> EXTRAIT DU DOCUMENT
══════════
Un mot mal choisi, un lapsus, un ton mal adapté, un regard de travers et le message est totalement biaisé.
Pas question de couper au montage, ni de rejouer la scène.




Mon tout premier écrit date de 1984 environ.
J’avais 5 ans.
Comme tous les enfants, j’avais ma perception du monde et j’avais décidé de raconter mon explication sur… l’eau du robinet.
L’histoire d’une famille de gouttes d’eau qui vivent dans une cuve,
derrière le robinet de la cuisine et qui, un jour,
commencent un grand voyage en passant par la théière de la propriétaire des lieux.
Ma maman avait retranscrit l’histoire de Pilette en bon français.
Puis j’ai grandi, vieilli, je suis devenue municipale en charge de l’eau potable
et j’ai découvert tous ses secrets et son parcours en milieu urbain.
Je devais absolument ressortir Pilette de mes cartons
et en faire un album pour enfant !
Bien sûr l’histoire s’est étoffée, est devenue plus réaliste, plus éducative…

Pilette et ses parents, réalisés par Stroberry.ch
Une graphiste s’est chargée des illustrations. 
Elle n’avait tracé que 5 ou 6 esquisses, lorsque ma fille aborda le sujet de l’eau à l’école.

Même si les dessins n’étaient pas finis, il aurait été dommage que ma cadette ne profite pas de mon premier ouvrage.

Ni une, ni deux, j’appelle la maîtresse. 
Nous convenons d’une date pour que je vienne présenter Pilette à sa classe. Quel moment d’émotion !
Une vingtaine de paires d’yeux fixés sur moi, avides d’entendre mon histoire.
5 pages A4 de texte encore jamais lues à haute voix devant un jeune public.
Le grand saut !
Extrait :




Elle remarqua que les gouttes d’eau changeaient de couleur les unes après les autres.
Ce bronzage express était contagieux.
Il se propageait très rapidement et en quelques instants, tout le monde était devenu d’une belle teinte brune.
Comme c’était sans douleur, elle se rendit compte que ce changement n’était que visuel et qu’il n’avait aucun impact sur sa structure.
Cela la rassura et elle put se concentrer sur la source de cette épidémie de couleur.
Il s’agissait d’un grand sachet, qui se baignait négligemment dans leur petite communauté aquatique.
Il finit par partir, emportant quelques gouttes avec lui.



Verdict ? Ils ont bien aimé, mais ils n’ont pas tout compris.
══════════
> EXERCICE ÉCRIT A
Substituez « Consigne » à « Task » dans les enregistrements, en commençant à la ligne qui contient « Share article on Twitter » et en terminant à la fin des enregistrements, ces deux bornes comprises, puis recopiez ces lignes sans rien changer d'autre. Laissez les images de côté dans votre réponse.
══════════
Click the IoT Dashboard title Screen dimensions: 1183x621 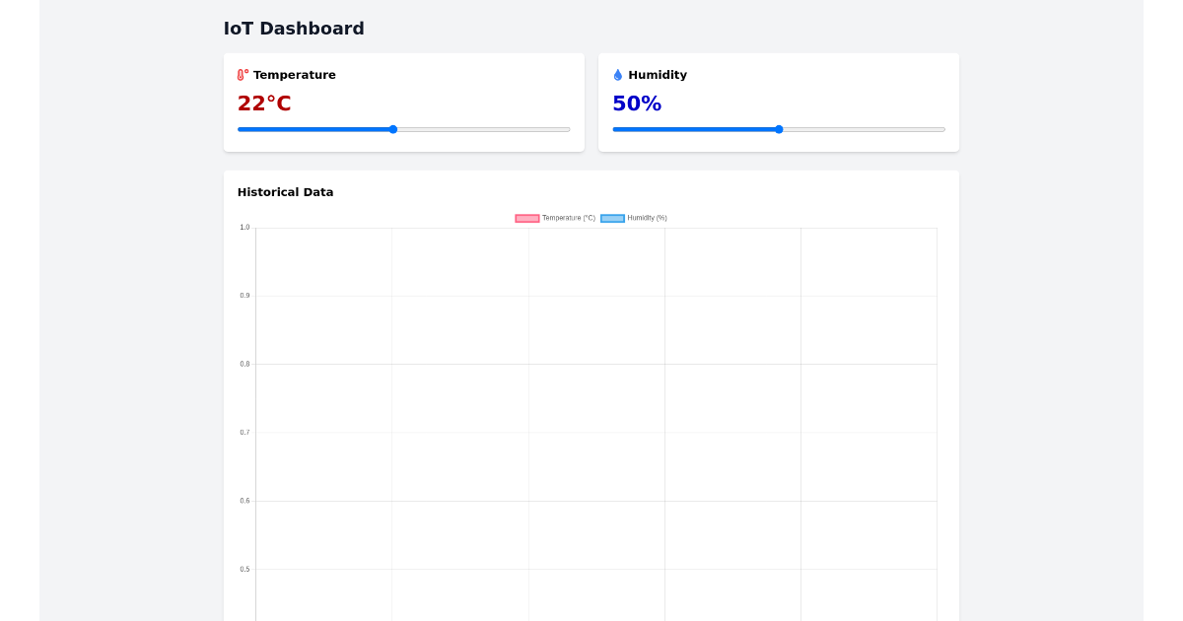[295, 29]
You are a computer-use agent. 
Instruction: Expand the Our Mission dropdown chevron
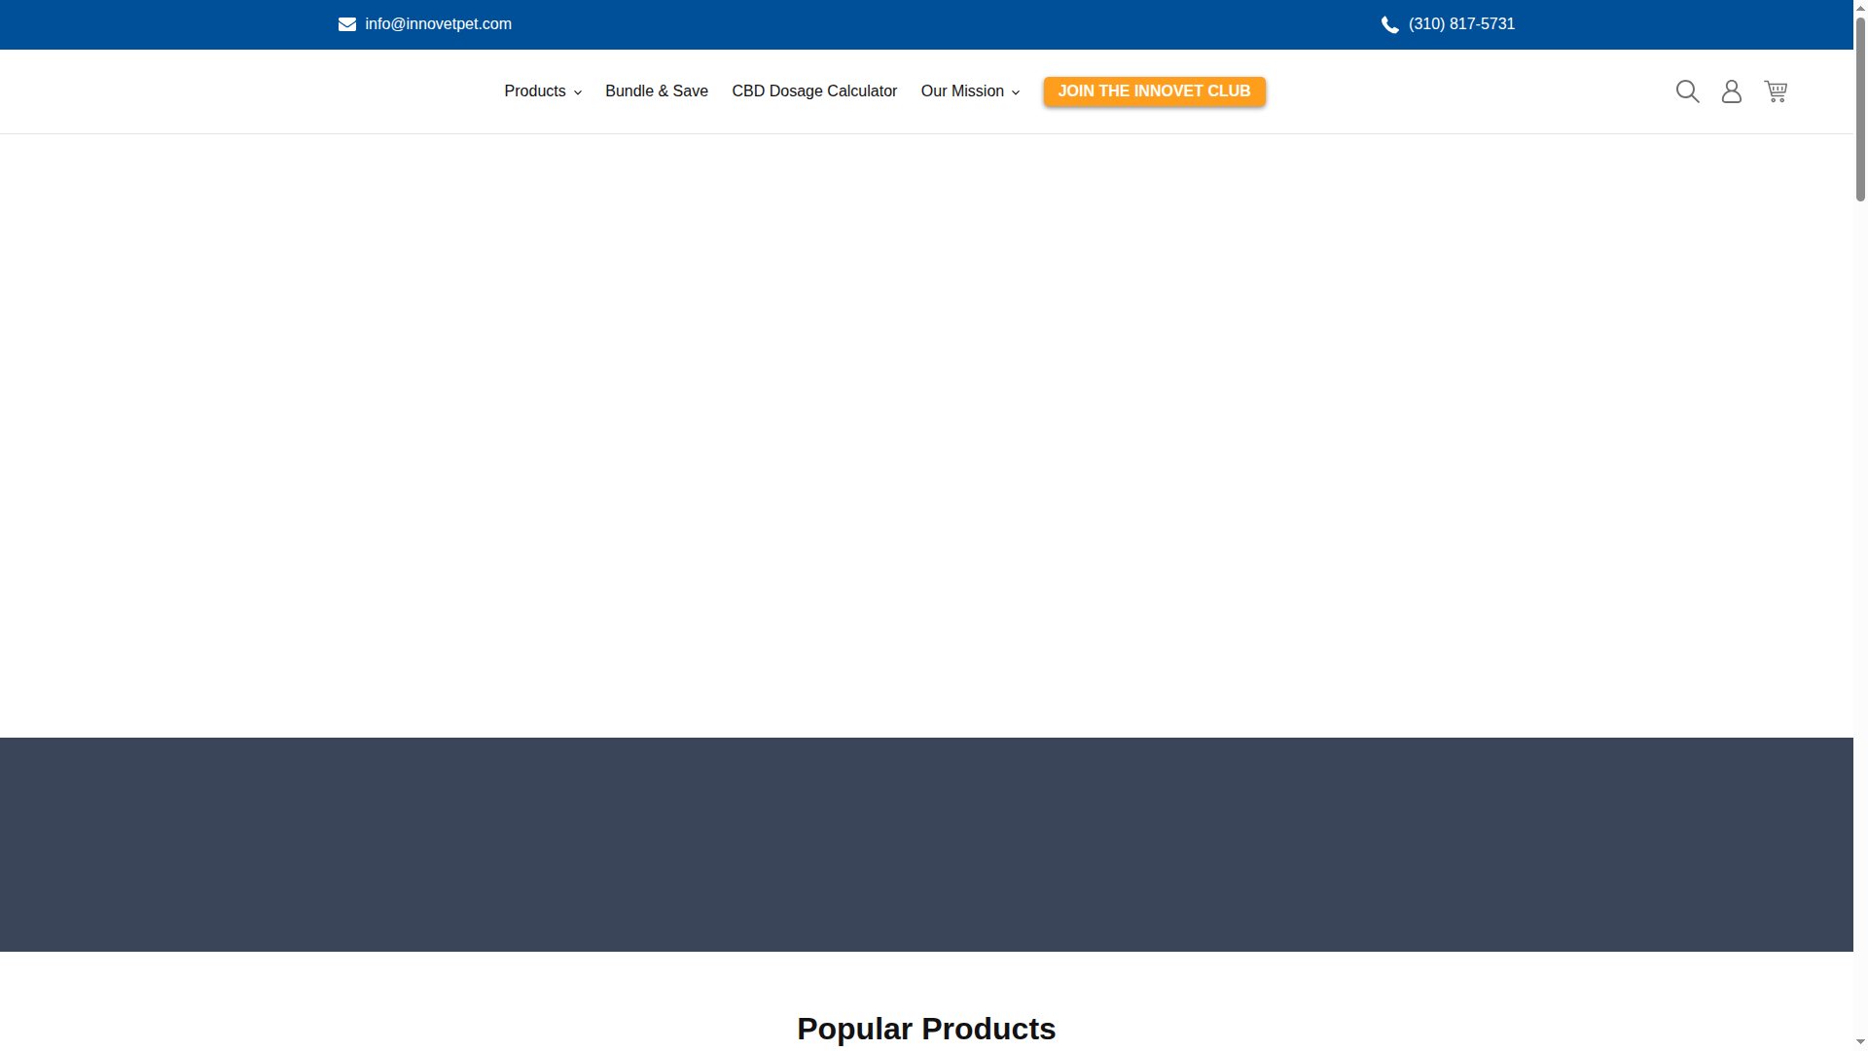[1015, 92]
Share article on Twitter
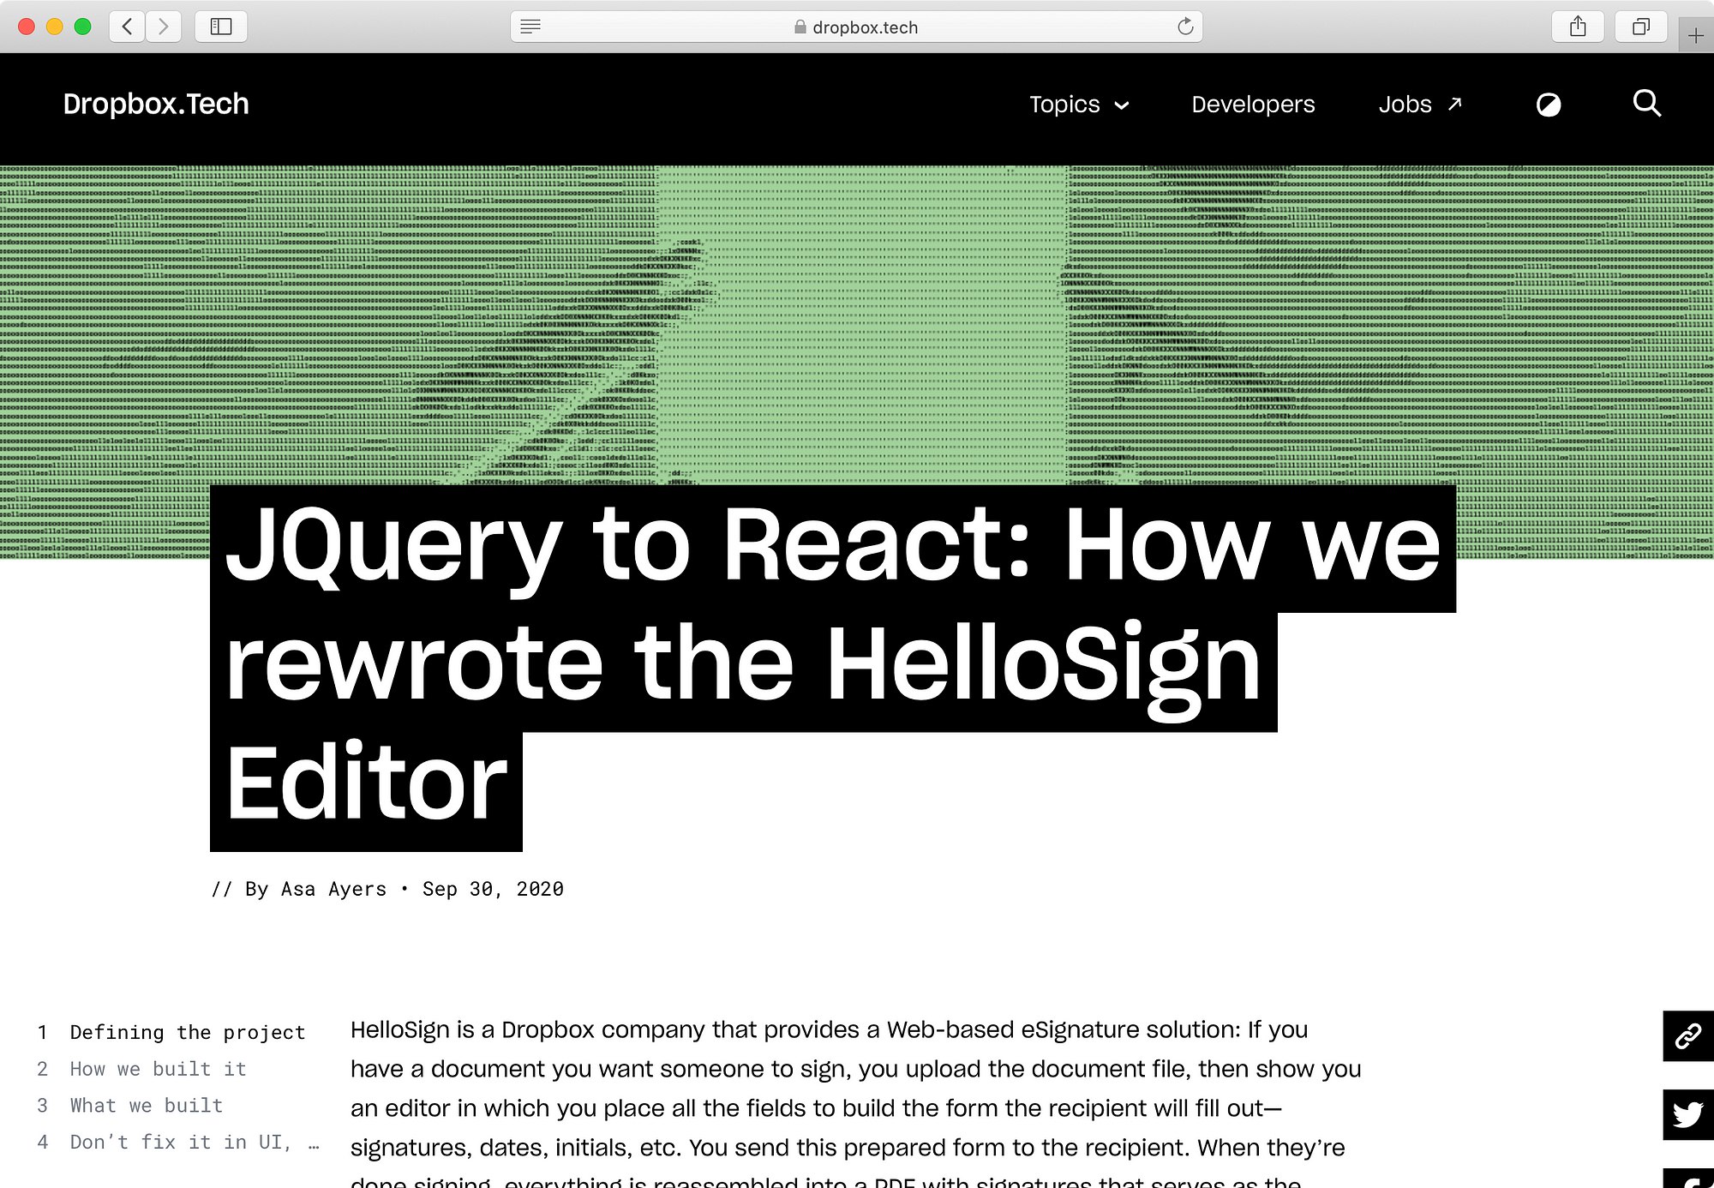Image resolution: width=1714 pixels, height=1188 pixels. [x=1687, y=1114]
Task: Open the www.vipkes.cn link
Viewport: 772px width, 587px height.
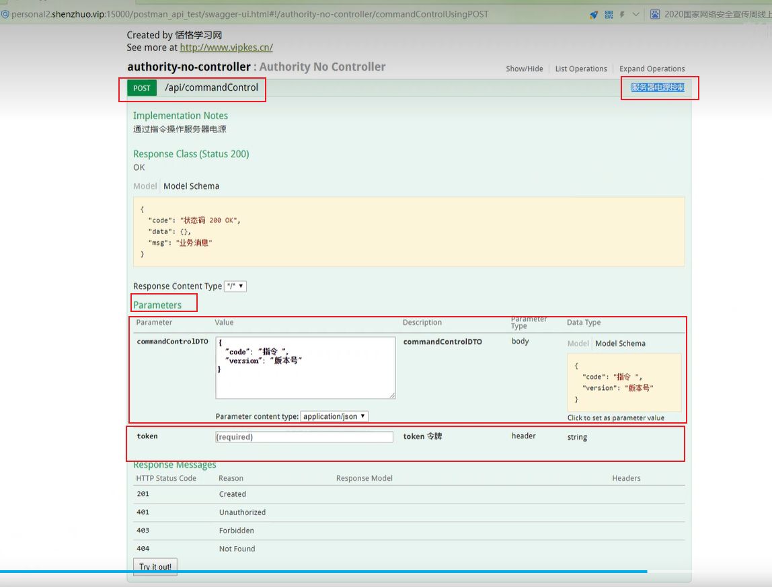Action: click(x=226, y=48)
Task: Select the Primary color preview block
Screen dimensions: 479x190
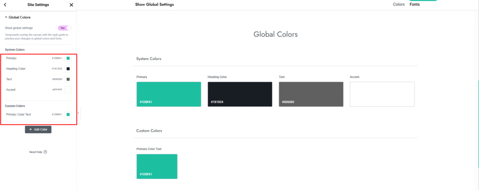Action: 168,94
══════════
> EXERCICE ÉCRIT B
Poursuivez le texte sur l'album consacré à Pilette, la goutte d'eau, à partir de sa dernière phrase.

> RÉSULTAT FINAL A
Share article on Twitter
Image resolution: width=1714 pixels, height=1188 pixels. [x=1687, y=1114]
Consigne: Open the www.vipkes.cn link
Viewport: 772px width, 587px height.
Action: click(x=226, y=48)
Consigne: Select the Primary color preview block
Screen dimensions: 479x190
Action: 168,94

> RÉSULTAT FINAL B
J’avais laissé mon amour des mots gâcher le message.

Après ces exercices d’écriture-lecture à haute voix, j’aimerais rendre hommage à mon auteur favori. Dans la catégorie « Mots qui chantent dans la bouche et qui dansent dans les oreilles », je désigne Alphonse Daudet comme mon modèle et mon maître : 

Je frappai : saint Pierre m'ouvrit !
- Tiens ! C'est vous, mon brave monsieur Martin, me fit-il ; quel bon vent... ? 
et qu'y a-t-il pour votre service ?

Le curé de Cucugnan, A. Daudet
- Beau saint Pierre, vous qui tenez le grand livre et la clef, pourriez-vous me dire, si je ne suis pas trop curieux, combien vous avez de Cucugnanais en paradis ?
- Je n'ai rien à vous refuser, monsieur Martin ; asseyez-vous, nous allons voir la chose ensemble.
Et saint Pierre prit son gros livre, l'ouvrit, mit ses besicles :

- Voyons un peu : Cucugnan, disons-nous. Cu... Cu... Cucugnan. Nous y sommes. Cucugnan...
Mon brave Monsieur Martin, la page est toute blanche.
Pas une âme...
Pas plus de Cucugnanais que d'arêtes dans une dinde.




En conclusion, j’aimerais souligner que suivre une formation pour mieux parler, mieux communiquer, permet de progresser aussi dans l’écriture.
Les mêmes règles s’appliquent aux deux disciplines.
Varier les rythmes, varier le ton.
Respirer et laisser respirer. Pour mieux plonger. Plus profondément...
Rire, pleurer, se laisser attendrir.
Donner, mais surtout recevoir. Écouter, percevoir.
Échanger, partager,
Parce que c’est probablement la seule chose qui compte.

Merci de votre attention.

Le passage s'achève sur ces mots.